Stuff Journalists Like – #86 Working Holidays


When they say news is 24/7, they, whoever they are, mean it. That is why whether it be Christmas, Fourth of July,Yom Kippur or National Hotdog Day (which is July 23 for all you non-hotdog enthusiasts) there will be a journalist toiling inside a newsroom.

Working holidays is just one of the sacrifices journalists have to make to have the privilege to report the news.

A typical holiday inside a newsroom consists of  the sole journalist on duty strolling in two to five hours later than usual and in attire even less professional than the journalist’s normal wardrobe. Then it’s on to checking the police scanner and rummaging through the office refrigerator seeing what people left behind during the long weekend. The editor on call then proceeds to give the journalist anywhere from two to 12 story assignments to fill the next day’s paper.

And if it’s a holiday that includes a parade, it’s a sure thing the journalist is covering it. After, it’s back to the desk to try to punch out an anecdotal lede about a four-year-old’s first time at a parade – as not to re-write the previous year’s anecdotal lede about an 80-year-old woman who has never missed said parade. And as the shift draws to an end, the working journalist just prays that nothing regarding shootings, stabbings or fatal car crashes comes across the police scanner as he or she makes it for the door.  It usually does.

Deciding who works upcoming holidays inside a newsroom is a battle of the excuses. Senior journalists will cry seniority while other journalists will argue they had to work the last 12 holidays. Without a valid argument or excuse, the duty typically falls to the last journalist hired.

Working holidays is a rite of passage for journalists.
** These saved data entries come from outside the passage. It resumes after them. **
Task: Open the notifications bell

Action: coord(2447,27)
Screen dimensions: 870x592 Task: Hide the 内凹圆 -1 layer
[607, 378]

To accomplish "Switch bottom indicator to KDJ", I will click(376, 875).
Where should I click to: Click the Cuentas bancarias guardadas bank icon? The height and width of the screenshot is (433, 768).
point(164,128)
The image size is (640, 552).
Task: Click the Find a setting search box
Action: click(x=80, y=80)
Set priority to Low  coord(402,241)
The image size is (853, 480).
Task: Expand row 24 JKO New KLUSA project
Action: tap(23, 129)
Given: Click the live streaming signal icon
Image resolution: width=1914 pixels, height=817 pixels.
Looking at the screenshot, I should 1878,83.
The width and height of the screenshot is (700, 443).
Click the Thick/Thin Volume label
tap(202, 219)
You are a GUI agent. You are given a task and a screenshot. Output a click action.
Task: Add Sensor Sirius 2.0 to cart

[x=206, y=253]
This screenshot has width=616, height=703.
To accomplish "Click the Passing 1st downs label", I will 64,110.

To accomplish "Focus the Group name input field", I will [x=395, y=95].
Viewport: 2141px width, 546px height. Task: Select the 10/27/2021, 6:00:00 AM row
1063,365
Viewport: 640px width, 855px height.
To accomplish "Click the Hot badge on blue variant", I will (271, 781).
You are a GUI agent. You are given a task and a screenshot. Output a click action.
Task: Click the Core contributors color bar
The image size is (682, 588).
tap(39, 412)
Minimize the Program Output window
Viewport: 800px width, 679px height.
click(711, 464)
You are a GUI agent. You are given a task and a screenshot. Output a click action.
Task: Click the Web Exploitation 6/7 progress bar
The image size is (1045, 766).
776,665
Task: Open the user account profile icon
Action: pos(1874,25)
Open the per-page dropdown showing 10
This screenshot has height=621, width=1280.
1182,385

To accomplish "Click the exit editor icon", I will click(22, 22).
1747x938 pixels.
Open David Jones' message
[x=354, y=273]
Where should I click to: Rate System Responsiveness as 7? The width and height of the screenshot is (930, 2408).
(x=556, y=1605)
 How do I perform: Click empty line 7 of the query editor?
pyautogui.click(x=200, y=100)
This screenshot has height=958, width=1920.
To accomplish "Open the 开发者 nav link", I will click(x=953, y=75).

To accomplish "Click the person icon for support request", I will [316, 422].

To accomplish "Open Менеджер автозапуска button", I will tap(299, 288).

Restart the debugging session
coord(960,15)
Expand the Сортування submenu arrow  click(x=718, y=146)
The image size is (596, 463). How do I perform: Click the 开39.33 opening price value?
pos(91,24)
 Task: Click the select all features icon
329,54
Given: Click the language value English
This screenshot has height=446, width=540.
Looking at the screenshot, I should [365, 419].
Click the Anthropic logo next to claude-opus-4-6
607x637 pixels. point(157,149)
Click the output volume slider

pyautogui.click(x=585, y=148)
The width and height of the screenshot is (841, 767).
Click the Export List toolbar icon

In addition to giving journalists another thing to gripe about, it makes them appreciate the one holiday a year they don’t have to work.

Mail carriers may work through rain, sleet and hail but come a federal holiday, ain’t no one getting their mail. But 365 days a year, readers demand their newspaper, news updates, blogs, RSS feeds and cartoon strips and journalists, obliging, will always be there, grinding out the news.


working holiday journalism


  1. AP says:

    It’s so true. And this is me writing from the newsroom on the Christmas overnight shift.

  2. The corollary to this is what I often call my “Advice to Criminals.”
    If you’re planning some dastardly deed around the holidays, my advice is to wait until about mid-January to do it. If you leave your loved one dead or missing on Christmas Eve, we will be so delighted that we have actual news to cover on the holidays that very soon your case will be at the top of all of the network tabloids.
    Imagine if Scott Peterson had waited until mid-January to off his wife and take up with the hussy from Fresno. What are the chances that the Modesto Bee, much less the national media, would pay attention to a murder involving a fertilizer salesman? But give us a missing pregnant woman on Christmas Eve and what news organization could resist? Same thing for Jon Benet Ramsey. The creepy pageant video might have been enough in that case but the fact that it happened over Christmas was the push that put it on the top of all the tabloids. And of course if you dress up as Santa and kill ten people on Christmas Eve, you’re pretty much guaranteed the limelight.
    So if you’re hoping to get away with a hideous crime, wait until after everyone’s back at work in January. As a journalist, of course, I hope you’ll ignore this advice and keep giving us juicy things to cover when nothing the hell else is happening in a Holiday newsroom.

  3. capital photo says:

    Pam– Yeah, I’m gonna have to ask you to work this New Year’s Day. Oh, and I’m going to have to ask you to work this Saturday and Sunday, too.–The boss guy in the movie Office Space.

  4. The Bolsavik says:

    And while the last one hired is looking for 4-year-olds at a parade, the senior journalist is lunching with a local legislator, back in town for the holidays and looking to buff up his or her image…. :-)

  5. ksteinhoff says:

    Hey, it ain’t just the holiday day that’s tough. I had a city editor in N.C. who never met a Christmas tearjerker he couldn’t milk.
    By the time I got through a month of shooting dying kids, the burnt-out family, the stolen Christmas presents, the laid-off worker with the sick kid and pregnant wife, ad nauseum, I was so depressed I LOVED working Christmas ’cause I knew he wouldn’t be there.
    The only thing worse than that was the drive back home on Christmas Eve where you couldn’t pick up anything on the AM radio except Christmas music for 10 bleeping solid hours. To this day, I can’t stand Xmas carols.
    Bah, humbug.

  6. Ron Prichard says:

    This is sadly true, but it also demonstrates the even worse role of copy editor as opposed to reporters. copy editors aren’t journalists? You write:
    “A typical holiday inside a newsroom consists of the sole journalist on duty strolling in two to five hours later than usual and in attire even less professional than the journalist’s Monday through Friday wardrobe.”
    Folks, while reporters debate which poor sap gets to work the holiday shift, there’s a full boat of copy editors trading life or limb for the one or two ‘off’ spots.
    Before you complain about having to do your time as a new reporter, consider the plight of the poor copy editor.